Collected data entries
______________________________

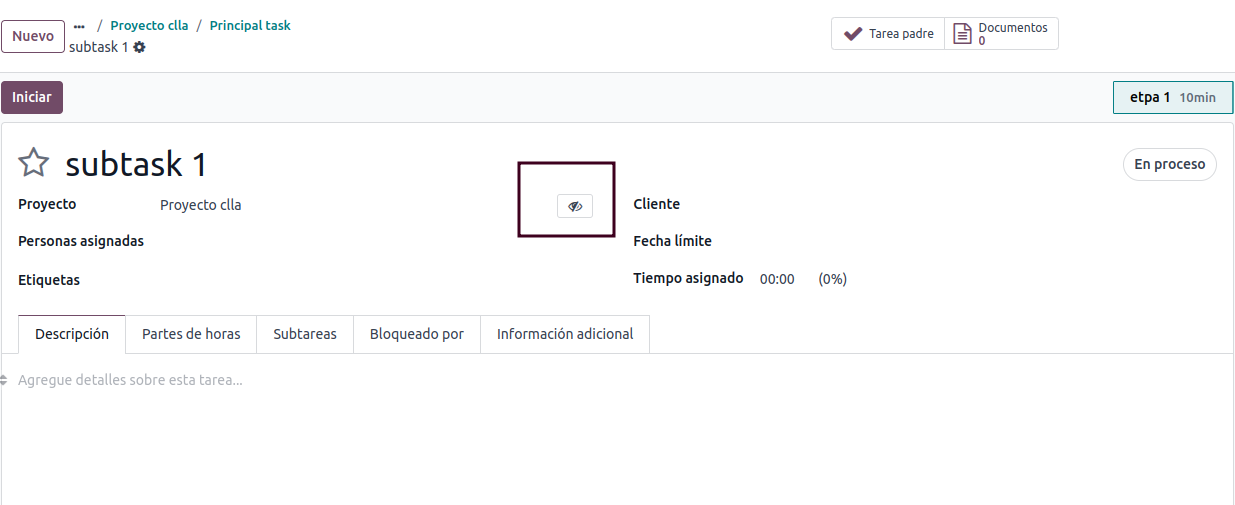Click the Personas asignadas field

coord(330,242)
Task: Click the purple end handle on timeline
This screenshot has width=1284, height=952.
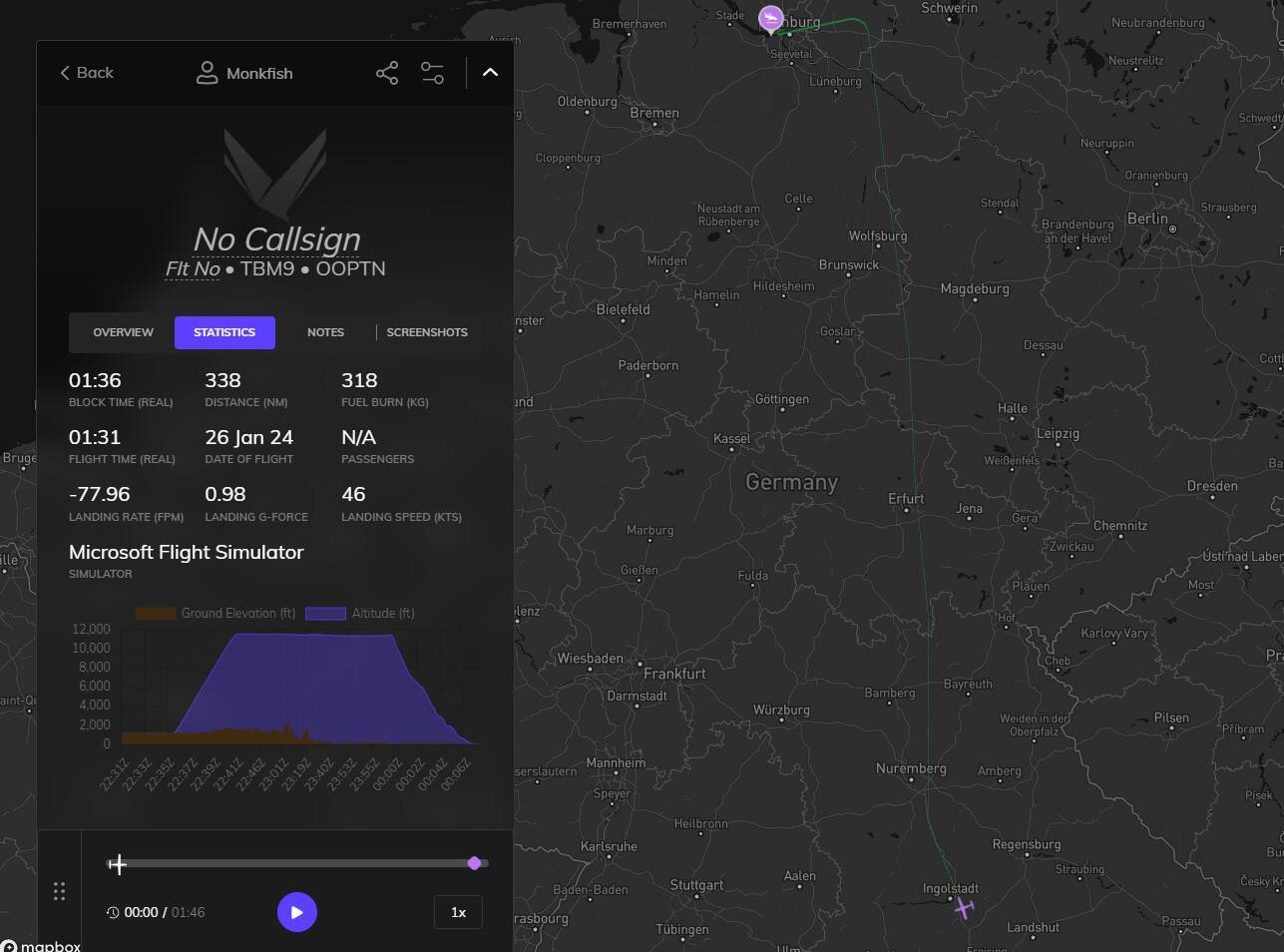Action: 475,863
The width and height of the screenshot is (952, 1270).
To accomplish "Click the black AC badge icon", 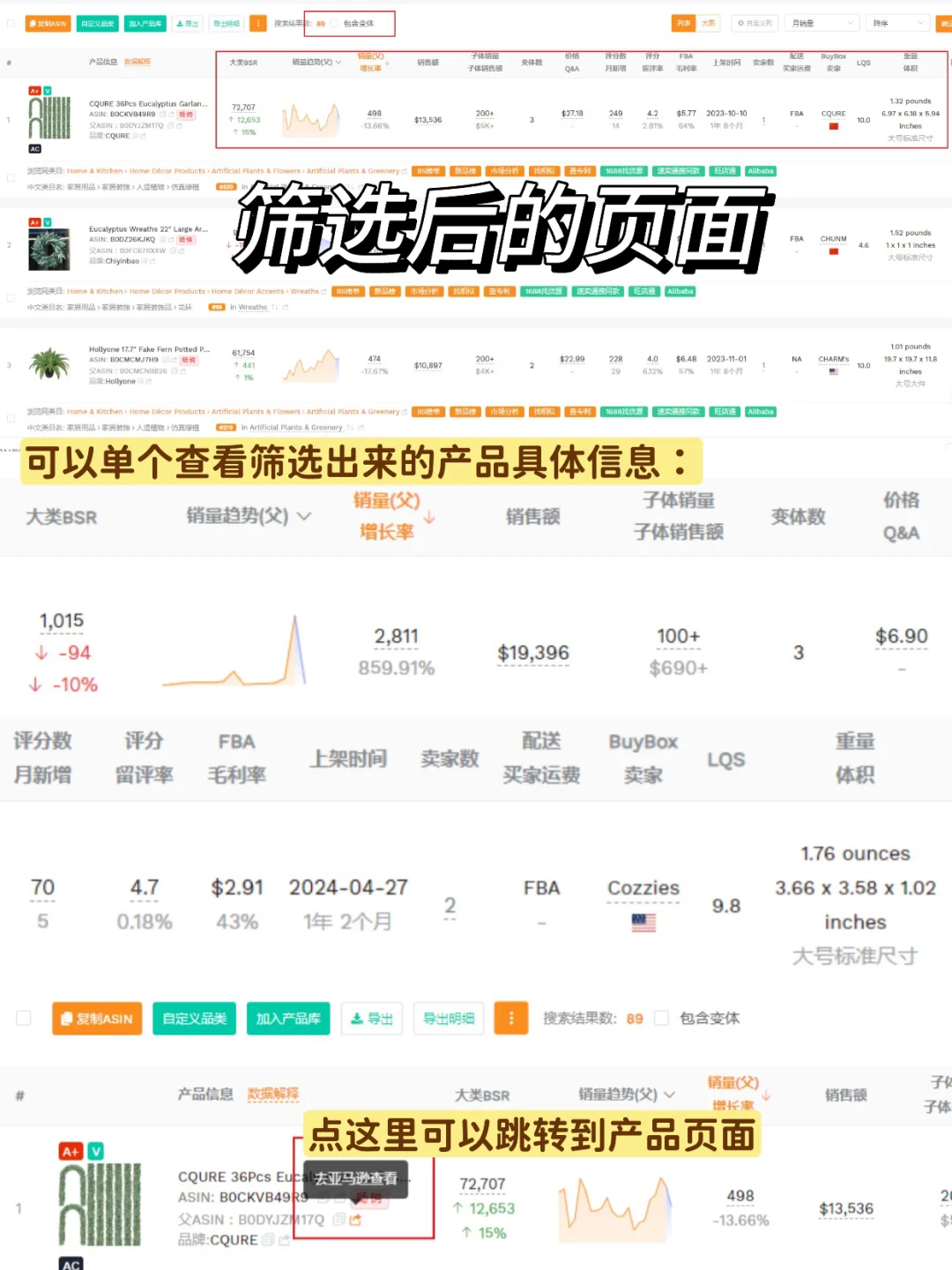I will (x=34, y=148).
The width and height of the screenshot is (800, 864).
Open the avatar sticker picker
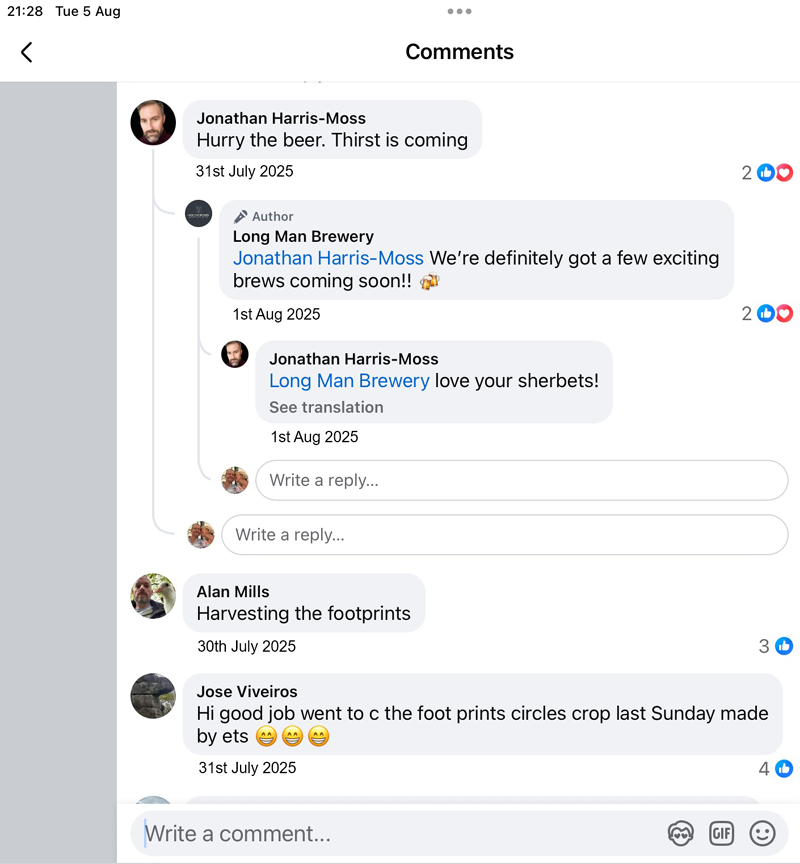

______________________________

ASSIGNED TASK
Nothing but the lines from the one containing "The width and height of the screenshot is (800, 864)." through the end of the entries should be written out, exactly and without pictures.

YOUR RESPONSE
The width and height of the screenshot is (800, 864).
Open the avatar sticker picker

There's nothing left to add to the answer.